Une foule hurlante et pleurante, se tordant les bras, se lamentant comme à des funérailles, descendit les pentes. Arrivés au bas de la montagne, ils s’agenouillèrent et tendirent les mains vers les retranchements italiens, suppliant qu’on les reçut comme esclaves. Une décharge des catapultes leur répondit, et, spectacle plus horrible que celui de guerriers couchés morts dans leurs armures, ce furent des cadavres de femmes et d’enfants qui couvrirent le sol ensanglanté.

Les survivants remontèrent vers nous, fous de terreur, invoquant tous les dieux de la Gaule. Les femmes appelaient leurs frères, leurs maris, leurs fils. Mais les portes restèrent fermées.

Us errèrent ainsi toute la journée entre les deux camps, décimés par les traits dès qu’ils s’approchaient de celui des Romains. A la fin, l’âme désespérée, on les vit se coucher comme pour mourir.
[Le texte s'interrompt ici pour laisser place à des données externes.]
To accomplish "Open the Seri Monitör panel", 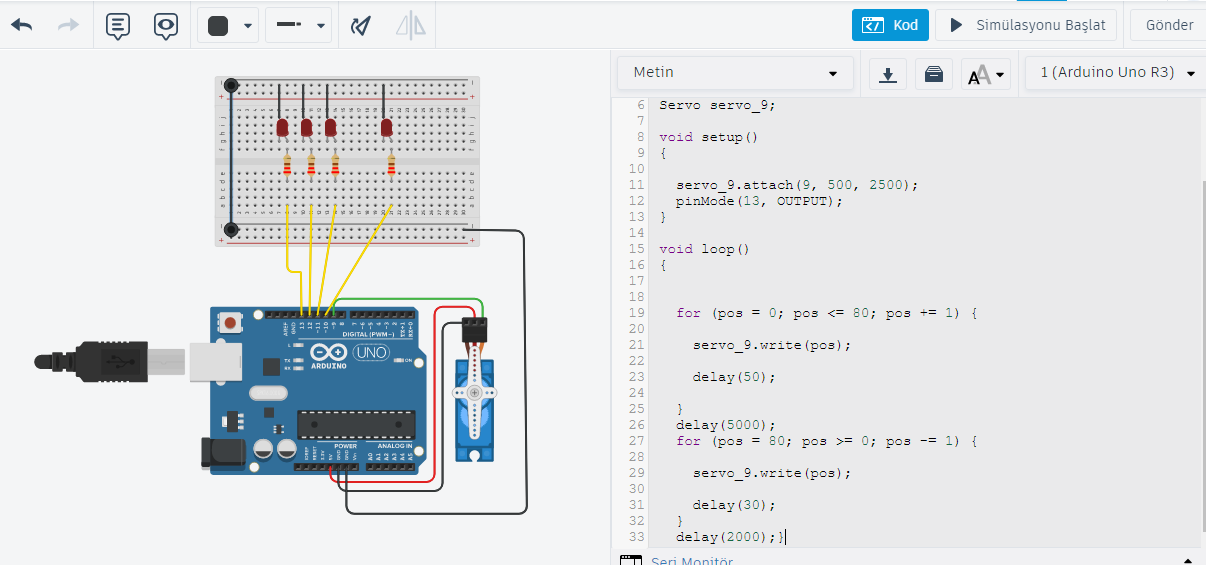I will point(690,561).
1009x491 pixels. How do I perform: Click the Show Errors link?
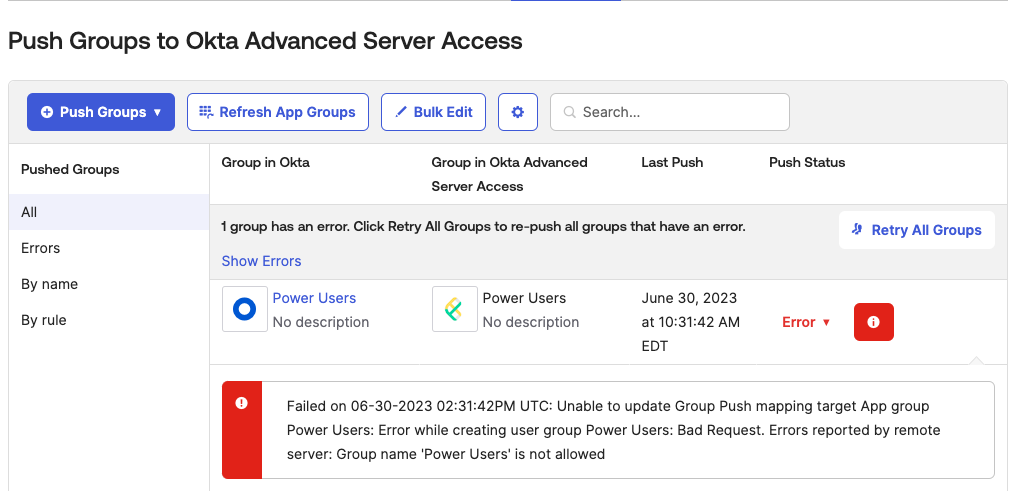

Nos cœurs étaient brisés de ce spectacle, et nous en détournions les yeux, accusant les dieux et nous-mêmes de cruauté.

Beaucoup des bannis périrent ce jour-là, dès longtemps épuisés de misère et de chagrin. On voyait parfois un corps de femme tressaillir, puis se roidir. De petits enfants pleuraient sur des seins refroidis.

Quand la nuit fut venue, la plainte de l’un d’entre eux monta vers nous, si continue, si lamentable et si douce, que les plus endurcis ne purent ni manger ni dormir.

Ambioriga pleurait silencieusement. Elle n’avait point été comprise dans l’ordre d’expulsion, car elle était un guerrier. A la fin, elle me dit :

Mon cœur souffre trop. La voix de ce petit enfant inconnu me poursuivra dans mes rêves jusqu’à la fin de mes jours. Elle sera comme une malédiction des dieux sur notre amour. Va le chercher.

Je descendis ; je pris l’enfant et le cachai sous mon manteau, et je repassai par la porte de l’oppidum sans que personne paru s’apercevoir de ce que j’avais fait : les sentinelles firent exprès de regarder d’un autre côté.

En bas, tout en trébuchant parmi les morts et les mourants, j’avais entrevu, dans les ténèbres, quelque chose de plus affreux que le trépas. Des soldats romains aussi, à l’insu de leurs chefs, s’étaient laissé glisser de leurs remparts. A voix basse, ils avaient appelé les misérables. Des ombres s’étaient traînées vers eux. Et les soldats palpaient ces malheureux. Si c’était une femme encore jeune ou un adolescent, quelque chose dont on pût faire de l’argent, ils faisaient signe à des camarades, et les ombres montaient suspendues à des cordes. Si c’était un vieillard ou une femme âgée, ils leur posaient la main sur la bouche, afin qu’on n’entendît pas leur cri, et leur coupaient la gorge.